Pull out every line in the records below that includes the word "Open", copying each such line in full.

Item position entries
══════

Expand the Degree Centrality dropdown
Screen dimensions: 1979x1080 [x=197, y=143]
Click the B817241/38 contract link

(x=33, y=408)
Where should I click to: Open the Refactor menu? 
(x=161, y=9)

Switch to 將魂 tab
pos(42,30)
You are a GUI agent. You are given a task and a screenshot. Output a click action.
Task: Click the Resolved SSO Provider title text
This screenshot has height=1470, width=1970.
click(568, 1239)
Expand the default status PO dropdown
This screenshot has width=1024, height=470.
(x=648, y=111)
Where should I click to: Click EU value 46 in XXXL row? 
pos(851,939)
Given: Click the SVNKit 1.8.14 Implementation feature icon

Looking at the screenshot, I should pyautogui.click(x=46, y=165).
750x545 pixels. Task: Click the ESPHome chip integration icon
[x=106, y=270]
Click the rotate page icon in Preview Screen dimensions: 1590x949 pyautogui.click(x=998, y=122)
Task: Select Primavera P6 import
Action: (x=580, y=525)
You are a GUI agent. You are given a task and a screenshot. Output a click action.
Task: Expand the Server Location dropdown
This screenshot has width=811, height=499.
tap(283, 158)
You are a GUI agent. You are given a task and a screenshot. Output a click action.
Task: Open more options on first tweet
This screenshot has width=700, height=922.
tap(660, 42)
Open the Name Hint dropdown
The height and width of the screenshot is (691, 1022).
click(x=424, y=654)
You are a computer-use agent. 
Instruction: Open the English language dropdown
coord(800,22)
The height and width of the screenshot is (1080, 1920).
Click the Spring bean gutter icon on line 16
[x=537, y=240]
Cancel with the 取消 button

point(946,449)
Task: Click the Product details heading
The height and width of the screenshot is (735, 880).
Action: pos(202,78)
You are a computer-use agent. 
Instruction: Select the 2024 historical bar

══════

◆ **Exercise solution**:
Where should I click to: Open the Refactor menu? 
Task: Open more options on first tweet
Open the Name Hint dropdown
Instruction: Open the English language dropdown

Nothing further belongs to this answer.